Я пытаюсь восстановить чувства, испытанные мной в первые месяцы и годы моей встречи с немецкой культурой. По приезде в Кёльн весной 1930 года я кое-как разбирал газетные тексты, не вполне понимал немецкий язык Шпицера, ассистента и студентов, читал не без труда книги по философии. В течение 1930/31 академического года в Кёльне я достиг достаточных успехов в языке, чтобы он перестал воздвигать барьер между моими собеседниками и мной. Меня тронуло смятение немецкой молодежи, тепло в отношениях между людьми; даже студенты, более или менее склонявшиеся к национал-социализму, не отказывались от диалога. Те, с кем я общался в Кёльне и Берлине, не походили на чудовищ, которых рисуют теперь. Мы пили вместе на берегах Рейна или Шпрее, и вдруг рождался порыв любви или дружбы, преображавший вечер. Но больше, чем немецкая молодежь, меня пленила немецкая культура. И навсегда.
В этом потрясении с первого взгляда было что-то удивительное. До того я прожил целый год в общении с Кантом.
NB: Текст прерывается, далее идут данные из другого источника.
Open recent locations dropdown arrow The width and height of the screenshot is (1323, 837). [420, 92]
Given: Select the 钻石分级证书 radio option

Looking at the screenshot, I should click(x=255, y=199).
Хотя мое недостаточное знание Юма ограничило понимание трех «Критик», все же я впитал, может быть, самое ценное, что есть в немецкой философии. Категорический императив как сущность нравственности, религия в рамках разума стали частью моего сознания. Однако я «переводил» кантианство на неокантианский язык Леона Брюнсвика. Кант легко вписывался во внеисторичный универсализм французской мысли, по крайней мере той, которая заявляла о себе в Сорбонне.